Oxdown Gazette
April 22, 2009

This Wall Street Journal article confirms a milestone of what Krugman, Galbraith, Stiglitz, Prins and many others have been predicting. The TWELVE TRILLION that is being floated to insolvent US banks is essentially being looted in the paper economy. As Hugh has pointed out so often, it is not getting into the real economy and it will not be there when the paltry $787 billion in stimulus runs out in 2010.

For Wall Street Journal subscribers, the article contains a very helpful spread sheet sortable by TARP recipient.

"Bank Lending Keeps Dropping: Analysis of Treasury Data Paints Starker Picture Than Official Government Snapshots"

Lending at the biggest U.S. banks has fallen more sharply than realized, despite government efforts to pump billions of dollars into the financial sector.

According to a Wall Street Journal analysis of Treasury Department data, the biggest recipients of taxpayer aid made or refinanced 23% less in new loans in February, the latest available data, than in October, the month the Treasury kicked off the Troubled Asset Relief Program.

The total dollar amount of new loans declined in three of the four months the government has reported this data. All but three of the 19 largest TARP recipients with comparable data originated fewer loans in February than they did at the time they received federal infusions.

[efoods]

On a related matter, the Milwaukee Journal Sentinel has done a nice piece on Elizabeth Warren’s visit to Milwaukee on April 29.

"Is rescue of banks stabilizing economy? Panel seeks local input on U.S. fiscal efforts"

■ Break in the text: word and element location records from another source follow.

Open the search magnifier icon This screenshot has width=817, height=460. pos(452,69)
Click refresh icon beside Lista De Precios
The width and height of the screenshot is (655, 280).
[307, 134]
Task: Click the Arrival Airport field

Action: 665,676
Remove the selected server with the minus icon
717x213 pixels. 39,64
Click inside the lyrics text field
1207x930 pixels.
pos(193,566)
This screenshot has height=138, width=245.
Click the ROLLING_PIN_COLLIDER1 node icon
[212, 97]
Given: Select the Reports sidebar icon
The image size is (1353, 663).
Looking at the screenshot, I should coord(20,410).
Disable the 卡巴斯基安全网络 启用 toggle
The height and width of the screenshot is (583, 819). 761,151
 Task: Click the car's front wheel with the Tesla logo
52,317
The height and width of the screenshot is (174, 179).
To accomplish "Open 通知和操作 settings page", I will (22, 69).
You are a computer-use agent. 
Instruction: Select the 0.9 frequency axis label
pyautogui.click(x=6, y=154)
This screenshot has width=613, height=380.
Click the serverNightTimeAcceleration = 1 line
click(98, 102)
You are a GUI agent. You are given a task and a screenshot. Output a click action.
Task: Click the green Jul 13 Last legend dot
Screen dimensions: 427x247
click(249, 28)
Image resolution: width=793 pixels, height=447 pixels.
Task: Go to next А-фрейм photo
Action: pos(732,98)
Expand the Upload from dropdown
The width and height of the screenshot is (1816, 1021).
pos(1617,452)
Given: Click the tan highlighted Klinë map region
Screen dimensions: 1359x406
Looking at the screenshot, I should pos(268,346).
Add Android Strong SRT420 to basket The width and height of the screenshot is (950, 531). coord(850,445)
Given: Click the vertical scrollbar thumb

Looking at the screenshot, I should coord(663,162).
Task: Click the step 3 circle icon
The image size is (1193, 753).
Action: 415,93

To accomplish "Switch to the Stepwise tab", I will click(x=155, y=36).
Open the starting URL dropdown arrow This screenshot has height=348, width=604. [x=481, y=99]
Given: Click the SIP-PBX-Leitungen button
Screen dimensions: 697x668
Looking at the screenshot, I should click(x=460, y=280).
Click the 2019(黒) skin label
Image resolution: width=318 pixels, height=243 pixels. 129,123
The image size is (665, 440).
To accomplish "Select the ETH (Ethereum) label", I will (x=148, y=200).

[…]The panel often criticizes TARP’s lack of transparency. Its chair, Harvard University law professor Elizabeth Warren, complains that the Treasury often blocks requests for information. "It is difficult for Congress and the American public to have confidence in an initiative for which so much money is at stake and so little key information is available," Warren told a congressional committee this month.

The stop in Milwaukee, scheduled at the UWM Student Union and open to the public, will be the panel’s third hearing outside the capital. It previously held public hearings near Las Vegas and Baltimore. Both of those, however, focused on home foreclosure issues.[…]

In my opinion it is critical that Ms. Warren receive a very strong showing of support. Lacking subpoena power, public support is the only leverage she and her panel have.